The core technology behind Firejail is Linux Namespaces. It allows a process and all its descendants to have their own private view of the globally shared kernel resources, such as the network stack, process table, mount table, IPC space. Firejail also uses seccomp and Linux capabilities to restrict the kernel interface and prevent privilege escalation.
Unlike other programs, Firejail doesn’t need the user to be root to run it. This is accomplished using SUID feature available on Linux systems. Once started, Firejail enables all kernel security features requested, drops all privileges, passes the control to the user program, and gets out of the way. It is lightweight, and it doesn’t open new communication sockets that can be exploited by attackers.
Firejail restricts the processes visible in the sandbox by making the sandboxed program PID 1. Only processes started by this program and its descendants will be visible in the sandbox.
Firejail can run any type of processes, servers or GUI applications. It can also work as a login shell for telnet or SSH.
Firejail supports three types of filesystems: local, overlay and chroot. Filesystem trees can be further modified using security profiles.

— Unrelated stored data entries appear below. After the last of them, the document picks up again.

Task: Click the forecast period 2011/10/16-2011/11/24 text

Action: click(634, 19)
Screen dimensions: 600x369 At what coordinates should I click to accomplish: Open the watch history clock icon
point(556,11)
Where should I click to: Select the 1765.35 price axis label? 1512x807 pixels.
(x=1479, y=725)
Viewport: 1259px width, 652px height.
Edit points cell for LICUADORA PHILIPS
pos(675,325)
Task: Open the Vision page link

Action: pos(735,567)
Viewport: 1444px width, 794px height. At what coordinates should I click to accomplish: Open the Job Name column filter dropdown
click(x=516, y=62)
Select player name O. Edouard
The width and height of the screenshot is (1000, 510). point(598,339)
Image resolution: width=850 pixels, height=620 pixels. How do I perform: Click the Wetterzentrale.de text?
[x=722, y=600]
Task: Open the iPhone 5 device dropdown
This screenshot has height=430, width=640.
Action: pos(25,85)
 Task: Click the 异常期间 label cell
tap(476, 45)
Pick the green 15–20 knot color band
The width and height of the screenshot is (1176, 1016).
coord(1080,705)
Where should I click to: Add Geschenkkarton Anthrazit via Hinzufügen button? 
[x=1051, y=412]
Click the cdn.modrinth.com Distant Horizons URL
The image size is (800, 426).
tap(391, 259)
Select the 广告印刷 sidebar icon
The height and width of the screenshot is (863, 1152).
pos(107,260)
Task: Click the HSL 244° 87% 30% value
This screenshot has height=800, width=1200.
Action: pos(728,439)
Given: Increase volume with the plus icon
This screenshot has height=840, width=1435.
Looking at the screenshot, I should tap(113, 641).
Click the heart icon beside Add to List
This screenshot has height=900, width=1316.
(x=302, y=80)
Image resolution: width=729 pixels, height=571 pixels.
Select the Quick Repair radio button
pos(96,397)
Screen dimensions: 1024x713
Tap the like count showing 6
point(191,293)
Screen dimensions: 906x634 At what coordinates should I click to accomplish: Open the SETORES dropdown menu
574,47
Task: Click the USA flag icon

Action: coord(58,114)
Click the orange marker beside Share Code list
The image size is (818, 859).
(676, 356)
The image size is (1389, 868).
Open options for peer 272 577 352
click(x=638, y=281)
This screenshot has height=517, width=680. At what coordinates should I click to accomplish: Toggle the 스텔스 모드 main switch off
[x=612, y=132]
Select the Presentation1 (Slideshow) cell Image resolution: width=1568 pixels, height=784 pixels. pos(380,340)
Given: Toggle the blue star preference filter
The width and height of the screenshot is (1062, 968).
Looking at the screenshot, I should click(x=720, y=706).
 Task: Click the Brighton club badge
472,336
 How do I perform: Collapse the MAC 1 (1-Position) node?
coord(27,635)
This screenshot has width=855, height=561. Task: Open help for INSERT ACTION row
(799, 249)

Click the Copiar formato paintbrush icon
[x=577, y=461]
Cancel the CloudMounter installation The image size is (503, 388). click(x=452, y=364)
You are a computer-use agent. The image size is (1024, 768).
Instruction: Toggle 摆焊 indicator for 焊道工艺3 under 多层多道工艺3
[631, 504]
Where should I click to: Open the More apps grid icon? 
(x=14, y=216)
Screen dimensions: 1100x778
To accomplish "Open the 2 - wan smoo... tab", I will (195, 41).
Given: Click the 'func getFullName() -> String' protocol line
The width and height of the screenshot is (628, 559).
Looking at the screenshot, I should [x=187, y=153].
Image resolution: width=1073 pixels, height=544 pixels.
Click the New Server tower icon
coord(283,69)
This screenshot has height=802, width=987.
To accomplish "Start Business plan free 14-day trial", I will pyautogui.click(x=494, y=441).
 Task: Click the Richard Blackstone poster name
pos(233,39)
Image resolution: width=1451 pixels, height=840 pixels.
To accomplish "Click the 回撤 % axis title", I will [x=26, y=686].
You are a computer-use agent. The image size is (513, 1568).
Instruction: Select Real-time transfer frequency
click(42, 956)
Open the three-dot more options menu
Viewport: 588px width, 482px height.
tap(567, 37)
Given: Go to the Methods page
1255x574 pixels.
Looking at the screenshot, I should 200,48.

- Local filesystem with the main directories mounted read-only. Only /home, /tmp and /var directories are writable. This is the default Firejail filesystem. The sandbox is started by passing the program name to firejail executable (firejail program_and_arguments). Without any argument, Firejail runs a regular Bash shell.
- Overlay filesystem mounted on top of the local filesystem using OverlayFS. OverlayFS is available in Linux kernel since version 3.18. The overlay holds all filesystem modifications. These modifications are not saved to the local filesystem (firejail –overlay program_and_arguments).
- Chroot system, using a root directory tree built by debootstrap or any other Linux tool (firejail –chroot=/path/to/root/tree program_and_arguments).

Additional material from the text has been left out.